アカデミー主要4部門を受賞した『バードマン』の音楽も担当。パット・メセニーも全幅の信頼をよせる21世紀の才能!アントニオ・サンチェスの壮大なプロジェクト。「作曲家として、アーティストとして、また一人の人間として
今のすべてがある」と自らも語った最重要作品!!
マイケル・ブレッカー、チック・コリア、ゲイリー・バートンという数々のレジェンドのグループで
活躍。そして、かのパット・メセニーが全幅の信頼をおき、10 年以上にもわたって自らのグループの欠かせぬ存在として才能を認める現代最高峰のドラマーが、アントニオ・サンチェス。今年はアカデミー賞の主要4 部門を受賞した作品『バードマン』の音楽を担当。ドラムのみで、登場人物の心理の機微までをも演出し、音響によって各々の視覚的なシーンを印象づける効果を生み出してしまうその創造性は、あらゆる音楽ファンを驚かせたといっても過言でないでしょう。そんなサンチェスが大ヒット作『スリー・タイムズ・スリー』に続き、自らのパーマネントなグループ“マイグレーション”で送り出す新作がこの『メリディアン・スイート』!
本作はサンチェス自身が今の自分にとって最も洗練されていて野心的なもの、と語っていますが、正真正銘文字通りの大作となりました。本作の原点は2012年のパット・メセニーとのツアーの途中、ミシシッピー州のメリディアンであったとのこと。パット・メセニーとのツアーは連日の旅。自らの時間は決して充分とは言えず、音楽の断片はホテルでのひと時であったり、空港であったり、飛行機の中で生まれたものとか。しかし、そうした中で生まれ、キープされていったアイディアや、音楽は、2014年になって決定的な瞬間を迎えます。2年の時を経てもなお、“原点的な音楽に確信を感じたサンチェス”は、その時から作品を創り込んでいったとのこと。溢れるアイディアは、一気に化学反応を起こしてスパーク!断片であったパートは絡み合って一つの壮大な物語となりました。ミニマルな反復するピアノに導かれて幕を開ける音楽は、プログレッシブ・ロックのような先鋭性とジャズ的な即興が刺激し合いながらも、美しいメロディ・フローが、聴くものをノスタルジックな映画の一場面にでも誘うような場面あり。かと思えば、エレクトロなアプローチで近未来へ一気にトリップしたり、プリミティヴなカオスに迷い込んだり。しかし、それらは、すべてサンチェスの壮大な構想の元に、練られたもの。ラストはオープニングのピアノ・フレーズがテンポを変えて再登場し、音楽世界はさながら長編小説のようにドラマを生んでいきます。一方では、単なる演奏時間の長さを理由に音楽の可能性を制約したくなかったと語り、一つ一つのパートの中では、流れに任せ、音楽に導かれるままに演奏を繰り広げたとのこと。つまりは、この作品、「壮大にして緻密な構想」と、信頼するメンバーと「瞬間」を楽しんで相乗効果を生み出した最高峰の結晶と言えましょう。

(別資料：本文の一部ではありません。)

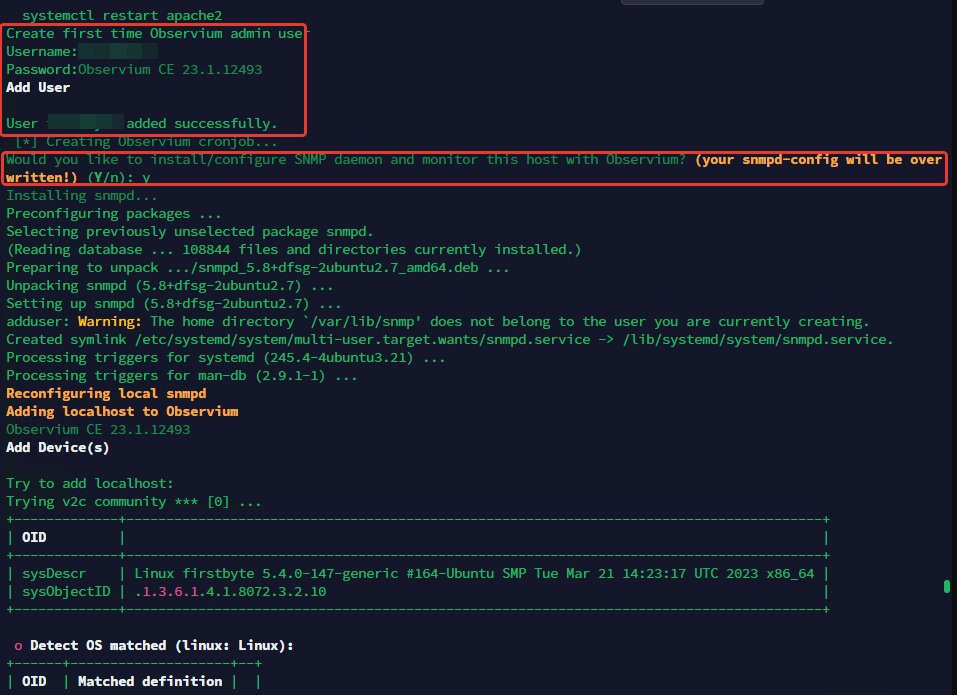Select the 'Add User' bold heading

[x=38, y=88]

ちなみに、4月初旬の来日公演では話題が話題を呼び、最終日には札止めの超満員。また抜群のテクニックのみならず、精緻かつメロディ感覚息づく音楽によって、連日、圧倒的な求心力をもって、会場に一体感を生み出したものでした。サンチェス曰く、この作品には作曲家として、アーティストとして、また一人の人間として今のすべてがある、とのこと。数多くのアーティストが作品を創り、演奏を繰り広げますが、ライブでも、本作品でも唯一無二のものをみせてくれたアントニオ・サンチェス。前作からマイグレーションのメンバーに加わったジョン・エスクリート、マット・ブリューワーに加え、新たに、90 年代から頭角を現したシーマス・ブレイクを迎えた、NYの才能が集結した超強靭な布陣!音楽の新しい一頁を感じさせる重要作品です。

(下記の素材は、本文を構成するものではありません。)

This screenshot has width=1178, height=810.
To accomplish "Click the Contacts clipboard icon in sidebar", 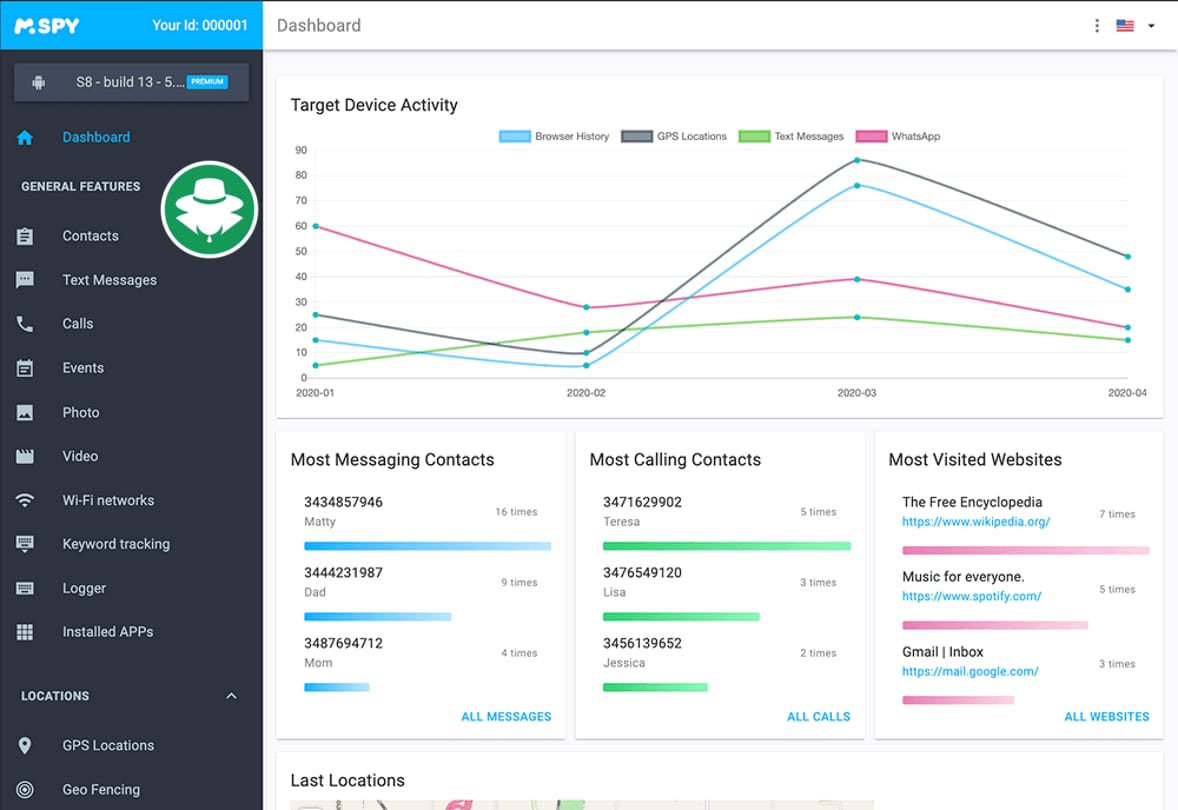I will pyautogui.click(x=25, y=236).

Antonio Sanchez (ds,key,vo)
Seamus Blake (ts,EWI)
John Escreet (p,el-p)
Matt Brewer (acoustic&el-b)
Special Guests:
Thana Alexa (vo)
Adam Rogers (g)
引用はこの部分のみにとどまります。